# Some Recent Artworks



## RangerMan (Nov 3, 2019)

Hey everyone, here is some recent art of mine! Critiques are very welcome!


----------



## tinyliny (Oct 31, 2009)

wow! those are really good. I really like both of the color ones. They have great color







this one has what we call a 'muted palete'. The variation of gray are lovely, the light coming through and shadows give it a fairy tale quality. I could see you illustrating children's books.


there's a sense of 'action', too, with the wind blowing hair, and the horse pausing to look at the girl. 

Very nice!


----------



## Woodhaven (Jan 21, 2014)

Very nice I especially like the second one.


----------



## RangerMan (Nov 3, 2019)

tinyliny said:


> wow! those are really good. I really like both of the color ones. They have great color
> 
> 
> 
> ...


Thank you so much Tinyling! Color is very important to me. It has so much meaning. I want to follow the path of some sort of illustrator for sure, even if it is just a side hustle. (Wow, look at me planning my life out at 14 :clap: Haha!) 

I wanted it to be somewhat dynamic but also serene and on looking on the post apocalyptic landscape. Thank you!!


----------



## RangerMan (Nov 3, 2019)

Woodhaven said:


> Very nice I especially like the second one.

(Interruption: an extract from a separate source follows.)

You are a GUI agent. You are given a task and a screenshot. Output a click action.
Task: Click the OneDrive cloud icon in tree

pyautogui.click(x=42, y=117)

Thank you Woodhaven! :smile:inkunicorn:


----------



## SteadyOn (Mar 5, 2017)

Keep it up!! These are better than what I was doing at 14, and I now do art professionally.


----------



## RangerMan (Nov 3, 2019)

SteadyOn said:


> Keep it up!! These are better than what I was doing at 14, and I now do art professionally.



Aww, thank you!!  <3


----------



## Acadianartist (Apr 21, 2015)

Yes, keep at it! I am not a professional artist, but I've been playing with brushes my whole life (I'm nearly 50). You have talent! Keep developing it!


----------



## Red Feather (Mar 11, 2020)

Super talented! These are lovely, and each shows a different mood and perspective— keep going friend!


----------



## RangerMan (Nov 3, 2019)

Acadianartist said:


> Yes, keep at it! I am not a professional artist, but I've been playing with brushes my whole life (I'm nearly 50). You have talent! Keep developing it!


Thank you so much Acadian Artist! inkunicorn:


----------



## RangerMan (Nov 3, 2019)

Red Feather said:


> Super talented! These are lovely, and each shows a different mood and perspective— keep going friend!


Thank you so much inkunicorn:


----------